How to complete this task
Without changing a single word, restate the entries below.

Information supplied

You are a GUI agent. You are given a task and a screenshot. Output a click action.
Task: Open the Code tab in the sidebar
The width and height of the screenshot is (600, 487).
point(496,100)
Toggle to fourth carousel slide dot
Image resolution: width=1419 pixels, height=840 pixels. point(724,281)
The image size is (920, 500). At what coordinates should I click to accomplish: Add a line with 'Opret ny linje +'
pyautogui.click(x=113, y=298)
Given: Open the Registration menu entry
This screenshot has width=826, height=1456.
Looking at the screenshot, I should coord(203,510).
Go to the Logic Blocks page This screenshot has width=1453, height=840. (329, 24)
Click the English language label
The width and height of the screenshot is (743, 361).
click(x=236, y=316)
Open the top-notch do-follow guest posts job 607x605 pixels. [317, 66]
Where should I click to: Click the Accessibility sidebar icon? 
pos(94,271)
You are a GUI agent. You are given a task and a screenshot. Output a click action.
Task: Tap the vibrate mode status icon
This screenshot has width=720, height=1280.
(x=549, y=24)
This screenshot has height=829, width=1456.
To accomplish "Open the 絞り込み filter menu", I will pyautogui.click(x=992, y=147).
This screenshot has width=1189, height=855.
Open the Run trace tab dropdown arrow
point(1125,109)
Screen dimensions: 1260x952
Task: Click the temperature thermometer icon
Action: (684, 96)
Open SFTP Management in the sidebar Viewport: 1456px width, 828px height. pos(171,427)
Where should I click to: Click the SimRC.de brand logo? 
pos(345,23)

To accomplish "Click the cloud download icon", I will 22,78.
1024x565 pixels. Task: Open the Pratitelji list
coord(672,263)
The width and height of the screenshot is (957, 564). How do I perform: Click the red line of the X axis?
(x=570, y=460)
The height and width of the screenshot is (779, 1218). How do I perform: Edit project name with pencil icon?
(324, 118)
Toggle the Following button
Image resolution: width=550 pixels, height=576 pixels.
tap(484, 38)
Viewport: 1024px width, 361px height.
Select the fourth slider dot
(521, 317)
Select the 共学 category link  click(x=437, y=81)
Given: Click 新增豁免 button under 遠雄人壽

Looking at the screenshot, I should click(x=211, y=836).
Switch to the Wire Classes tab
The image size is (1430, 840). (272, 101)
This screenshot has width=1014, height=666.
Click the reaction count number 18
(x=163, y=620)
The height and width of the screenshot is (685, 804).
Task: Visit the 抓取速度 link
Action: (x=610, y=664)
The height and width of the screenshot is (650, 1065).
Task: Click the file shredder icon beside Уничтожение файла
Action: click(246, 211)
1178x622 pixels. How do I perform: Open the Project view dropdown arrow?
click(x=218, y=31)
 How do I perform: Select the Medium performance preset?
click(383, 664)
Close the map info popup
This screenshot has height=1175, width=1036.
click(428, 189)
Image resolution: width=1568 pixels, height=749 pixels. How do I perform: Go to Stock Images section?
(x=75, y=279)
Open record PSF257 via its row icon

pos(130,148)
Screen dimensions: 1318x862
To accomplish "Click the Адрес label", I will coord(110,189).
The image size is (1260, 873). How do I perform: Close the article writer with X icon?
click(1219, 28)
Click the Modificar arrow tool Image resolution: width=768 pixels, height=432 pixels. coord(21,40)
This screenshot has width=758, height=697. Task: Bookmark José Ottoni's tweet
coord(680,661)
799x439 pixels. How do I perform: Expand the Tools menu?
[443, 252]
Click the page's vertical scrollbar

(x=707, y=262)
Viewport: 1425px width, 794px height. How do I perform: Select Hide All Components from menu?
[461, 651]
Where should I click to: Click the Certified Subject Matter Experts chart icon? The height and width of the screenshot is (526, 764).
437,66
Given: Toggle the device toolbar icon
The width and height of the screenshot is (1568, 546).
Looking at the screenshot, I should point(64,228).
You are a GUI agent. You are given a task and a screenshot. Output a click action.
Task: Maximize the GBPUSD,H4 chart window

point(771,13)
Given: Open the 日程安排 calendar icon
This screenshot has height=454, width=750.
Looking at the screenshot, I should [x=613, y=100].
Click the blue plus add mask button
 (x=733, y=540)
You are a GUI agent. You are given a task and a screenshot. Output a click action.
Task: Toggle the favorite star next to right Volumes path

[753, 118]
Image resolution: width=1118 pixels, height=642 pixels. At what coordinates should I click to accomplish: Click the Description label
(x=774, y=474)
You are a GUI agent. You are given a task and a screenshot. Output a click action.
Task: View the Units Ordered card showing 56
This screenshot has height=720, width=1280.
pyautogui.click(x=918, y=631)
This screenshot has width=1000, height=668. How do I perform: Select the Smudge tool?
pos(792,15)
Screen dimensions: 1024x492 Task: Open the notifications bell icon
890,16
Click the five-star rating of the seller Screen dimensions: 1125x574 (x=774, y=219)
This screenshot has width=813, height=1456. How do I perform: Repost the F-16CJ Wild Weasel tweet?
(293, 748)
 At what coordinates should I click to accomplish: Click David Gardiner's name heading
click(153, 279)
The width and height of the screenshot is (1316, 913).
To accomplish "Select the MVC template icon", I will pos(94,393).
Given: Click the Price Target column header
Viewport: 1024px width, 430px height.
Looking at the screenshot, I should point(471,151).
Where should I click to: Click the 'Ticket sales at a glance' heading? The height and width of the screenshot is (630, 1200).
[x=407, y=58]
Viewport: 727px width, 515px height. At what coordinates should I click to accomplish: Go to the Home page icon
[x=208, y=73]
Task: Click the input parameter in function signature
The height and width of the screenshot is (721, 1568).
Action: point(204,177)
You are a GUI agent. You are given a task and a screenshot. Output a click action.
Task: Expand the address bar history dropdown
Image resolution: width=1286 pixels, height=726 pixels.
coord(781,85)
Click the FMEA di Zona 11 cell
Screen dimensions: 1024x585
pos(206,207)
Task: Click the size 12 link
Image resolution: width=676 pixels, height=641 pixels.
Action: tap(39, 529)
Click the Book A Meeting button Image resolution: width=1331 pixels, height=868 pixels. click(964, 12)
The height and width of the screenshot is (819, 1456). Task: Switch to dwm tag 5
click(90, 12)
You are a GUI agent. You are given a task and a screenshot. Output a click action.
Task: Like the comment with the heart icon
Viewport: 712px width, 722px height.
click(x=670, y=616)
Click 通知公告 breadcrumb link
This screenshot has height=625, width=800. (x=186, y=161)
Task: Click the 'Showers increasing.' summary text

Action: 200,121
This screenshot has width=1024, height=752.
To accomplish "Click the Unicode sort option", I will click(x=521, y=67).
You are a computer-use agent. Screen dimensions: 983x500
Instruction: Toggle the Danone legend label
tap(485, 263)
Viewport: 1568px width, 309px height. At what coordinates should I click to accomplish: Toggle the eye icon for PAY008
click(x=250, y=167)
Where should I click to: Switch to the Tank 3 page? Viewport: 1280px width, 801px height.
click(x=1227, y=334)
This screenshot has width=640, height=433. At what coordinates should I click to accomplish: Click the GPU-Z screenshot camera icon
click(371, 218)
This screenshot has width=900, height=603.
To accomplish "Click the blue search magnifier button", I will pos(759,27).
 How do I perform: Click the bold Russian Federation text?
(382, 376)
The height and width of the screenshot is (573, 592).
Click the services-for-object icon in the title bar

Task solution
You are a GUI agent. You are given a task and a screenshot. Output a click action.
Task: Open the Code tab in the sidebar
The width and height of the screenshot is (600, 487).
point(496,100)
Toggle to fourth carousel slide dot
Image resolution: width=1419 pixels, height=840 pixels. point(724,281)
The image size is (920, 500). At what coordinates should I click to accomplish: Add a line with 'Opret ny linje +'
pyautogui.click(x=113, y=298)
Given: Open the Registration menu entry
This screenshot has width=826, height=1456.
Looking at the screenshot, I should coord(203,510).
Go to the Logic Blocks page This screenshot has width=1453, height=840. (329, 24)
Click the English language label
The width and height of the screenshot is (743, 361).
click(x=236, y=316)
Open the top-notch do-follow guest posts job 607x605 pixels. [317, 66]
Where should I click to: Click the Accessibility sidebar icon? 
pos(94,271)
You are a GUI agent. You are given a task and a screenshot. Output a click action.
Task: Tap the vibrate mode status icon
This screenshot has width=720, height=1280.
(x=549, y=24)
This screenshot has height=829, width=1456.
To accomplish "Open the 絞り込み filter menu", I will pyautogui.click(x=992, y=147).
This screenshot has width=1189, height=855.
Open the Run trace tab dropdown arrow
point(1125,109)
Screen dimensions: 1260x952
Task: Click the temperature thermometer icon
Action: (684, 96)
Open SFTP Management in the sidebar Viewport: 1456px width, 828px height. pos(171,427)
Where should I click to: Click the SimRC.de brand logo? 
pos(345,23)

To accomplish "Click the cloud download icon", I will 22,78.
1024x565 pixels. Task: Open the Pratitelji list
coord(672,263)
The width and height of the screenshot is (957, 564). How do I perform: Click the red line of the X axis?
(x=570, y=460)
The height and width of the screenshot is (779, 1218). How do I perform: Edit project name with pencil icon?
(324, 118)
Toggle the Following button
Image resolution: width=550 pixels, height=576 pixels.
tap(484, 38)
Viewport: 1024px width, 361px height.
Select the fourth slider dot
(521, 317)
Select the 共学 category link  click(x=437, y=81)
Given: Click 新增豁免 button under 遠雄人壽

Looking at the screenshot, I should click(x=211, y=836).
Switch to the Wire Classes tab
The image size is (1430, 840). (272, 101)
This screenshot has width=1014, height=666.
Click the reaction count number 18
(x=163, y=620)
The height and width of the screenshot is (685, 804).
Task: Visit the 抓取速度 link
Action: (x=610, y=664)
The height and width of the screenshot is (650, 1065).
Task: Click the file shredder icon beside Уничтожение файла
Action: click(246, 211)
1178x622 pixels. How do I perform: Open the Project view dropdown arrow?
click(x=218, y=31)
 How do I perform: Select the Medium performance preset?
click(383, 664)
Close the map info popup
This screenshot has height=1175, width=1036.
click(428, 189)
Image resolution: width=1568 pixels, height=749 pixels. How do I perform: Go to Stock Images section?
(x=75, y=279)
Open record PSF257 via its row icon

pos(130,148)
Screen dimensions: 1318x862
To accomplish "Click the Адрес label", I will coord(110,189).
The image size is (1260, 873). How do I perform: Close the article writer with X icon?
click(1219, 28)
Click the Modificar arrow tool Image resolution: width=768 pixels, height=432 pixels. coord(21,40)
This screenshot has width=758, height=697. Task: Bookmark José Ottoni's tweet
coord(680,661)
799x439 pixels. How do I perform: Expand the Tools menu?
[443, 252]
Click the page's vertical scrollbar

(x=707, y=262)
Viewport: 1425px width, 794px height. How do I perform: Select Hide All Components from menu?
[461, 651]
Where should I click to: Click the Certified Subject Matter Experts chart icon? The height and width of the screenshot is (526, 764).
437,66
Given: Toggle the device toolbar icon
The width and height of the screenshot is (1568, 546).
Looking at the screenshot, I should point(64,228).
You are a GUI agent. You are given a task and a screenshot. Output a click action.
Task: Maximize the GBPUSD,H4 chart window

point(771,13)
Given: Open the 日程安排 calendar icon
This screenshot has height=454, width=750.
Looking at the screenshot, I should [x=613, y=100].
Click the blue plus add mask button
 (x=733, y=540)
You are a GUI agent. You are given a task and a screenshot. Output a click action.
Task: Toggle the favorite star next to right Volumes path

[753, 118]
Image resolution: width=1118 pixels, height=642 pixels. At what coordinates should I click to accomplish: Click the Description label
(x=774, y=474)
You are a GUI agent. You are given a task and a screenshot. Output a click action.
Task: View the Units Ordered card showing 56
This screenshot has height=720, width=1280.
pyautogui.click(x=918, y=631)
This screenshot has width=1000, height=668. How do I perform: Select the Smudge tool?
pos(792,15)
Screen dimensions: 1024x492 Task: Open the notifications bell icon
890,16
Click the five-star rating of the seller Screen dimensions: 1125x574 (x=774, y=219)
This screenshot has width=813, height=1456. How do I perform: Repost the F-16CJ Wild Weasel tweet?
(293, 748)
 At what coordinates should I click to accomplish: Click David Gardiner's name heading
click(153, 279)
The width and height of the screenshot is (1316, 913).
To accomplish "Select the MVC template icon", I will pos(94,393).
Given: Click the Price Target column header
Viewport: 1024px width, 430px height.
Looking at the screenshot, I should point(471,151).
Where should I click to: Click the 'Ticket sales at a glance' heading? The height and width of the screenshot is (630, 1200).
[x=407, y=58]
Viewport: 727px width, 515px height. At what coordinates should I click to accomplish: Go to the Home page icon
[x=208, y=73]
Task: Click the input parameter in function signature
The height and width of the screenshot is (721, 1568).
Action: point(204,177)
You are a GUI agent. You are given a task and a screenshot. Output a click action.
Task: Expand the address bar history dropdown
Image resolution: width=1286 pixels, height=726 pixels.
coord(781,85)
Click the FMEA di Zona 11 cell
Screen dimensions: 1024x585
pos(206,207)
Task: Click the size 12 link
Image resolution: width=676 pixels, height=641 pixels.
Action: tap(39, 529)
Click the Book A Meeting button Image resolution: width=1331 pixels, height=868 pixels. click(964, 12)
The height and width of the screenshot is (819, 1456). Task: Switch to dwm tag 5
click(90, 12)
You are a GUI agent. You are given a task and a screenshot. Output a click action.
Task: Like the comment with the heart icon
Viewport: 712px width, 722px height.
click(x=670, y=616)
Click 通知公告 breadcrumb link
This screenshot has height=625, width=800. (x=186, y=161)
Task: Click the 'Showers increasing.' summary text

Action: 200,121
This screenshot has width=1024, height=752.
To accomplish "Click the Unicode sort option", I will click(x=521, y=67).
You are a computer-use agent. Screen dimensions: 983x500
Instruction: Toggle the Danone legend label
tap(485, 263)
Viewport: 1568px width, 309px height. At what coordinates should I click to accomplish: Toggle the eye icon for PAY008
click(x=250, y=167)
Where should I click to: Switch to the Tank 3 page? Viewport: 1280px width, 801px height.
click(x=1227, y=334)
This screenshot has width=640, height=433. At what coordinates should I click to accomplish: Click the GPU-Z screenshot camera icon
click(371, 218)
This screenshot has width=900, height=603.
To accomplish "Click the blue search magnifier button", I will pos(759,27).
 How do I perform: Click the bold Russian Federation text?
(382, 376)
The height and width of the screenshot is (573, 592).
Click the services-for-object icon in the title bar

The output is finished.